Entrées fournies:

^^^^^^^^^^^^^^^^

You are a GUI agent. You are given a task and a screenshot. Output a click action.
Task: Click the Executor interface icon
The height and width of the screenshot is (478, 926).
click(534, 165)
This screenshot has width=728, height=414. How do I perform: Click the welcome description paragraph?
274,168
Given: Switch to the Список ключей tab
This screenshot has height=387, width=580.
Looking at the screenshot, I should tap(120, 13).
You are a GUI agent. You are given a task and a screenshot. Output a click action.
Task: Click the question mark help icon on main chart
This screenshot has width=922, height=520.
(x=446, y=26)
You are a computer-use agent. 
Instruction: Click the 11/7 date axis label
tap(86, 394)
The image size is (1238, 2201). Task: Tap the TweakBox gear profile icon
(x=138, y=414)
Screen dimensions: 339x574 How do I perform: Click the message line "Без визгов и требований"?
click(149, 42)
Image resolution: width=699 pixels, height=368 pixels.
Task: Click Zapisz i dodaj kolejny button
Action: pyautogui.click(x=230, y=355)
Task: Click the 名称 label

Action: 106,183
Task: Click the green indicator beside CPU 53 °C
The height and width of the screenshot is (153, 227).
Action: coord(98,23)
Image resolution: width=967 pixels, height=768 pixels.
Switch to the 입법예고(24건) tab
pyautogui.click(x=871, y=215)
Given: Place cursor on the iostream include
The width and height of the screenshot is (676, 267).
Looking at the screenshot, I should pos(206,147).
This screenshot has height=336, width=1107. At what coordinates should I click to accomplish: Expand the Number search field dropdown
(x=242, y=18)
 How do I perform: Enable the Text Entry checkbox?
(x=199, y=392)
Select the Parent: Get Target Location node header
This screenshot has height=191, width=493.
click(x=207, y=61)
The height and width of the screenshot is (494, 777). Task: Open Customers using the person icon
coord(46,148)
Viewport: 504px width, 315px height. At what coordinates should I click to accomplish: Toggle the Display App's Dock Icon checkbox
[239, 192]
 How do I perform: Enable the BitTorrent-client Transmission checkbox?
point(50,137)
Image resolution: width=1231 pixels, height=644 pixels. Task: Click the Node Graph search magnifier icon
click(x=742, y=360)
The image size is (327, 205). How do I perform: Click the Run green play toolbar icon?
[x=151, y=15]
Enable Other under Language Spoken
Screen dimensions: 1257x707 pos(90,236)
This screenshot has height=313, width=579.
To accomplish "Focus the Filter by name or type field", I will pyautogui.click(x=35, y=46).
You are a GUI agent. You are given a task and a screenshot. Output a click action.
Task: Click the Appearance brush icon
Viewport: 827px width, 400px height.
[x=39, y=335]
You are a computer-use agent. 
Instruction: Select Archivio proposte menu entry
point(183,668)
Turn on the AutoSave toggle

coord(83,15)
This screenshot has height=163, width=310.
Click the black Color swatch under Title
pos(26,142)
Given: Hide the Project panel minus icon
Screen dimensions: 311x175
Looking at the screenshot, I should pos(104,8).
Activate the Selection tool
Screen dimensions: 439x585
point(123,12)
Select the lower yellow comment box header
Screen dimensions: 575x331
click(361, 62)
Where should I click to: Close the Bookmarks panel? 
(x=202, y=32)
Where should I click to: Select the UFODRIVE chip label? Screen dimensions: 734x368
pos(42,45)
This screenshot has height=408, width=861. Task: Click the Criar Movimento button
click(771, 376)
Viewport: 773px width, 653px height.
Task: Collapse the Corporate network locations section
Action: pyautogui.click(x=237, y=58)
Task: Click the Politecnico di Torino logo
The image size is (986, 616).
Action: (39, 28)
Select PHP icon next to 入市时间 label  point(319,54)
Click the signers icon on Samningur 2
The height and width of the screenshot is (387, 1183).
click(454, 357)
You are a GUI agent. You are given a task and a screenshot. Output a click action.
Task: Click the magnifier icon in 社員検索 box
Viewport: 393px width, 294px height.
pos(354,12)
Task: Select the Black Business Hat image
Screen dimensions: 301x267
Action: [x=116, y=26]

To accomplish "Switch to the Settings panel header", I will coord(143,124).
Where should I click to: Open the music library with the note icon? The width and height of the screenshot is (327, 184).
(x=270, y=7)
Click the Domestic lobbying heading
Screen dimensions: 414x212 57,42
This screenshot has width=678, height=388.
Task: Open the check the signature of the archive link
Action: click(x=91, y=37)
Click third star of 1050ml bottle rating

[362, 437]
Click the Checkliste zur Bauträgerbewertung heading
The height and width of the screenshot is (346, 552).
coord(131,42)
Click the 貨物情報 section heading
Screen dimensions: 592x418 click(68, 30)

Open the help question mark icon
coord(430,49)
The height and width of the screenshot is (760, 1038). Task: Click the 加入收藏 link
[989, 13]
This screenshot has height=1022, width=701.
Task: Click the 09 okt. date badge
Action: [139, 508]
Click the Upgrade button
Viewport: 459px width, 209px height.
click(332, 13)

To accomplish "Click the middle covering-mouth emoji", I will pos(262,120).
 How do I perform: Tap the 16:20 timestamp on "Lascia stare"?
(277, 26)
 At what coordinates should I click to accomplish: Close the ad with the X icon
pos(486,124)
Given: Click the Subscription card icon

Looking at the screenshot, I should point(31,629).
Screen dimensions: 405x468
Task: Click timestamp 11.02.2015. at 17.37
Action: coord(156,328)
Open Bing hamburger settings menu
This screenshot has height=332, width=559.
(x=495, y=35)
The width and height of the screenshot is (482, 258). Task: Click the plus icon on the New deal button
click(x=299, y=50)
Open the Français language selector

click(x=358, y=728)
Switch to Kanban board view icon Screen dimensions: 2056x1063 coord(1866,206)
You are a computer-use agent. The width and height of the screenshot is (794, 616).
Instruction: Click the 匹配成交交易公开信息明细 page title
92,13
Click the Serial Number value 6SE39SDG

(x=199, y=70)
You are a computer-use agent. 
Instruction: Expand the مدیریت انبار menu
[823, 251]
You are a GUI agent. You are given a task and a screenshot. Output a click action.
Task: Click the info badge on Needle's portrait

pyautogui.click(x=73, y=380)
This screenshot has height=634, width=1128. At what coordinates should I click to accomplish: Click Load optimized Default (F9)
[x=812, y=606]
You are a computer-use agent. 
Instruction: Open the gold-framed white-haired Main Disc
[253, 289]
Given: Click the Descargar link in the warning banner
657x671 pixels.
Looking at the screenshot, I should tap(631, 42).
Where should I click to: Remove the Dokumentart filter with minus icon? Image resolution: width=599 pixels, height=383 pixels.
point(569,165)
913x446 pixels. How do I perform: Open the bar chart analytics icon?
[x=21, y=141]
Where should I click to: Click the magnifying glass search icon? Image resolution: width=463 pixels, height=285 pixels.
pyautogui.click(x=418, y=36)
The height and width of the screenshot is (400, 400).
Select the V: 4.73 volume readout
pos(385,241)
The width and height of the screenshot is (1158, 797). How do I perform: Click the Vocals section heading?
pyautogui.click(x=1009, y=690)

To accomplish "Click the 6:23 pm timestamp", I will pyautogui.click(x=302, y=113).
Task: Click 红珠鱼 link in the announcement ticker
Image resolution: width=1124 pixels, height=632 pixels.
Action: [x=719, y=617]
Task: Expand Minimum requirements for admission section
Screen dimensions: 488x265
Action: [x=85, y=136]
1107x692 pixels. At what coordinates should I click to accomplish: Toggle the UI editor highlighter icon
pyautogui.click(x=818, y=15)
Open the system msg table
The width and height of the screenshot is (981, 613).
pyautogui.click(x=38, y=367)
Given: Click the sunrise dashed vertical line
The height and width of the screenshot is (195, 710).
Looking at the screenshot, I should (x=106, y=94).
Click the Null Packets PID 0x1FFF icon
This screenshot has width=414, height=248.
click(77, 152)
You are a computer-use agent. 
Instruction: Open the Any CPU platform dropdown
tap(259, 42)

^^^^^^^^^^^^^^^^

Consigne:
Transcris toutes les entrées ci-dessus en tableau Markdown : une colonne « n » avec le numéro de rang, une colonne « Ligne » avec la ligne elle-même. Laisse de côté les lignes vides.

Réponse:
| n | Ligne |
|---|---|
| 1 | You are a GUI agent. You are given a task and a screenshot. Output a click action. |
| 2 | Task: Click the Executor interface icon |
| 3 | The height and width of the screenshot is (478, 926). |
| 4 | click(534, 165) |
| 5 | This screenshot has width=728, height=414. How do I perform: Click the welcome description paragraph? |
| 6 | 274,168 |
| 7 | Given: Switch to the Список ключей tab |
| 8 | This screenshot has height=387, width=580. |
| 9 | Looking at the screenshot, I should tap(120, 13). |
| 10 | You are a GUI agent. You are given a task and a screenshot. Output a click action. |
| 11 | Task: Click the question mark help icon on main chart |
| 12 | This screenshot has width=922, height=520. |
| 13 | (x=446, y=26) |
| 14 | You are a computer-use agent.  |
| 15 | Instruction: Click the 11/7 date axis label |
| 16 | tap(86, 394) |
| 17 | The image size is (1238, 2201). Task: Tap the TweakBox gear profile icon |
| 18 | (x=138, y=414) |
| 19 | Screen dimensions: 339x574 How do I perform: Click the message line "Без визгов и требований"? |
| 20 | click(149, 42) |
| 21 | Image resolution: width=699 pixels, height=368 pixels. |
| 22 | Task: Click Zapisz i dodaj kolejny button |
| 23 | Action: pyautogui.click(x=230, y=355) |
| 24 | Task: Click the 名称 label |
| 25 | Action: 106,183 |
| 26 | Task: Click the green indicator beside CPU 53 °C |
| 27 | The height and width of the screenshot is (153, 227). |
| 28 | Action: coord(98,23) |
| 29 | Image resolution: width=967 pixels, height=768 pixels. |
| 30 | Switch to the 입법예고(24건) tab |
| 31 | pyautogui.click(x=871, y=215) |
| 32 | Given: Place cursor on the iostream include |
| 33 | The width and height of the screenshot is (676, 267). |
| 34 | Looking at the screenshot, I should pos(206,147). |
| 35 | This screenshot has height=336, width=1107. At what coordinates should I click to accomplish: Expand the Number search field dropdown |
| 36 | (x=242, y=18) |
| 37 |  How do I perform: Enable the Text Entry checkbox? |
| 38 | (x=199, y=392) |
| 39 | Select the Parent: Get Target Location node header |
| 40 | This screenshot has height=191, width=493. |
| 41 | click(x=207, y=61) |
| 42 | The height and width of the screenshot is (494, 777). Task: Open Customers using the person icon |
| 43 | coord(46,148) |
| 44 | Viewport: 504px width, 315px height. At what coordinates should I click to accomplish: Toggle the Display App's Dock Icon checkbox |
| 45 | [239, 192] |
| 46 |  How do I perform: Enable the BitTorrent-client Transmission checkbox? |
| 47 | point(50,137) |
| 48 | Image resolution: width=1231 pixels, height=644 pixels. Task: Click the Node Graph search magnifier icon |
| 49 | click(x=742, y=360) |
| 50 | The image size is (327, 205). How do I perform: Click the Run green play toolbar icon? |
| 51 | [x=151, y=15] |
| 52 | Enable Other under Language Spoken |
| 53 | Screen dimensions: 1257x707 pos(90,236) |
| 54 | This screenshot has height=313, width=579. |
| 55 | To accomplish "Focus the Filter by name or type field", I will pyautogui.click(x=35, y=46). |
| 56 | You are a GUI agent. You are given a task and a screenshot. Output a click action. |
| 57 | Task: Click the Appearance brush icon |
| 58 | Viewport: 827px width, 400px height. |
| 59 | [x=39, y=335] |
| 60 | You are a computer-use agent.  |
| 61 | Instruction: Select Archivio proposte menu entry |
| 62 | point(183,668) |
| 63 | Turn on the AutoSave toggle |
| 64 | coord(83,15) |
| 65 | This screenshot has height=163, width=310. |
| 66 | Click the black Color swatch under Title |
| 67 | pos(26,142) |
| 68 | Given: Hide the Project panel minus icon |
| 69 | Screen dimensions: 311x175 |
| 70 | Looking at the screenshot, I should pos(104,8). |
| 71 | Activate the Selection tool |
| 72 | Screen dimensions: 439x585 |
| 73 | point(123,12) |
| 74 | Select the lower yellow comment box header |
| 75 | Screen dimensions: 575x331 |
| 76 | click(361, 62) |
| 77 | Where should I click to: Close the Bookmarks panel?  |
| 78 | (x=202, y=32) |
| 79 | Where should I click to: Select the UFODRIVE chip label? Screen dimensions: 734x368 |
| 80 | pos(42,45) |
| 81 | This screenshot has height=408, width=861. Task: Click the Criar Movimento button |
| 82 | click(771, 376) |
| 83 | Viewport: 773px width, 653px height. |
| 84 | Task: Collapse the Corporate network locations section |
| 85 | Action: pyautogui.click(x=237, y=58) |
| 86 | Task: Click the Politecnico di Torino logo |
| 87 | The image size is (986, 616). |
| 88 | Action: (39, 28) |
| 89 | Select PHP icon next to 入市时间 label  point(319,54) |
| 90 | Click the signers icon on Samningur 2 |
| 91 | The height and width of the screenshot is (387, 1183). |
| 92 | click(454, 357) |
| 93 | You are a GUI agent. You are given a task and a screenshot. Output a click action. |
| 94 | Task: Click the magnifier icon in 社員検索 box |
| 95 | Viewport: 393px width, 294px height. |
| 96 | pos(354,12) |
| 97 | Task: Select the Black Business Hat image |
| 98 | Screen dimensions: 301x267 |
| 99 | Action: [x=116, y=26] |
| 100 | To accomplish "Switch to the Settings panel header", I will coord(143,124). |
| 101 | Where should I click to: Open the music library with the note icon? The width and height of the screenshot is (327, 184). |
| 102 | (x=270, y=7) |
| 103 | Click the Domestic lobbying heading |
| 104 | Screen dimensions: 414x212 57,42 |
| 105 | This screenshot has width=678, height=388. |
| 106 | Task: Open the check the signature of the archive link |
| 107 | Action: click(x=91, y=37) |
| 108 | Click third star of 1050ml bottle rating |
| 109 | [362, 437] |
| 110 | Click the Checkliste zur Bauträgerbewertung heading |
| 111 | The height and width of the screenshot is (346, 552). |
| 112 | coord(131,42) |
| 113 | Click the 貨物情報 section heading |
| 114 | Screen dimensions: 592x418 click(68, 30) |
| 115 | Open the help question mark icon |
| 116 | coord(430,49) |
| 117 | The height and width of the screenshot is (760, 1038). Task: Click the 加入收藏 link |
| 118 | [989, 13] |
| 119 | This screenshot has height=1022, width=701. |
| 120 | Task: Click the 09 okt. date badge |
| 121 | Action: [139, 508] |
| 122 | Click the Upgrade button |
| 123 | Viewport: 459px width, 209px height. |
| 124 | click(332, 13) |
| 125 | To accomplish "Click the middle covering-mouth emoji", I will pos(262,120). |
| 126 |  How do I perform: Tap the 16:20 timestamp on "Lascia stare"? |
| 127 | (277, 26) |
| 128 |  At what coordinates should I click to accomplish: Close the ad with the X icon |
| 129 | pos(486,124) |
| 130 | Given: Click the Subscription card icon |
| 131 | Looking at the screenshot, I should point(31,629). |
| 132 | Screen dimensions: 405x468 |
| 133 | Task: Click timestamp 11.02.2015. at 17.37 |
| 134 | Action: coord(156,328) |
| 135 | Open Bing hamburger settings menu |
| 136 | This screenshot has height=332, width=559. |
| 137 | (x=495, y=35) |
| 138 | The width and height of the screenshot is (482, 258). Task: Click the plus icon on the New deal button |
| 139 | click(x=299, y=50) |
| 140 | Open the Français language selector |
| 141 | click(x=358, y=728) |
| 142 | Switch to Kanban board view icon Screen dimensions: 2056x1063 coord(1866,206) |
| 143 | You are a computer-use agent. The width and height of the screenshot is (794, 616). |
| 144 | Instruction: Click the 匹配成交交易公开信息明细 page title |
| 145 | 92,13 |
| 146 | Click the Serial Number value 6SE39SDG |
| 147 | (x=199, y=70) |
| 148 | You are a computer-use agent.  |
| 149 | Instruction: Expand the مدیریت انبار menu |
| 150 | [823, 251] |
| 151 | You are a GUI agent. You are given a task and a screenshot. Output a click action. |
| 152 | Task: Click the info badge on Needle's portrait |
| 153 | pyautogui.click(x=73, y=380) |
| 154 | This screenshot has height=634, width=1128. At what coordinates should I click to accomplish: Click Load optimized Default (F9) |
| 155 | [x=812, y=606] |
| 156 | You are a computer-use agent.  |
| 157 | Instruction: Open the gold-framed white-haired Main Disc |
| 158 | [253, 289] |
| 159 | Given: Click the Descargar link in the warning banner |
| 160 | 657x671 pixels. |
| 161 | Looking at the screenshot, I should tap(631, 42). |
| 162 | Where should I click to: Remove the Dokumentart filter with minus icon? Image resolution: width=599 pixels, height=383 pixels. |
| 163 | point(569,165) |
| 164 | 913x446 pixels. How do I perform: Open the bar chart analytics icon? |
| 165 | [x=21, y=141] |
| 166 | Where should I click to: Click the magnifying glass search icon? Image resolution: width=463 pixels, height=285 pixels. |
| 167 | pyautogui.click(x=418, y=36) |
| 168 | The height and width of the screenshot is (400, 400). |
| 169 | Select the V: 4.73 volume readout |
| 170 | pos(385,241) |
| 171 | The width and height of the screenshot is (1158, 797). How do I perform: Click the Vocals section heading? |
| 172 | pyautogui.click(x=1009, y=690) |
| 173 | To accomplish "Click the 6:23 pm timestamp", I will pyautogui.click(x=302, y=113). |
| 174 | Task: Click 红珠鱼 link in the announcement ticker |
| 175 | Image resolution: width=1124 pixels, height=632 pixels. |
| 176 | Action: [x=719, y=617] |
| 177 | Task: Expand Minimum requirements for admission section |
| 178 | Screen dimensions: 488x265 |
| 179 | Action: [x=85, y=136] |
| 180 | 1107x692 pixels. At what coordinates should I click to accomplish: Toggle the UI editor highlighter icon |
| 181 | pyautogui.click(x=818, y=15) |
| 182 | Open the system msg table |
| 183 | The width and height of the screenshot is (981, 613). |
| 184 | pyautogui.click(x=38, y=367) |
| 185 | Given: Click the sunrise dashed vertical line |
| 186 | The height and width of the screenshot is (195, 710). |
| 187 | Looking at the screenshot, I should (x=106, y=94). |
| 188 | Click the Null Packets PID 0x1FFF icon |
| 189 | This screenshot has width=414, height=248. |
| 190 | click(77, 152) |
| 191 | You are a computer-use agent.  |
| 192 | Instruction: Open the Any CPU platform dropdown |
| 193 | tap(259, 42) |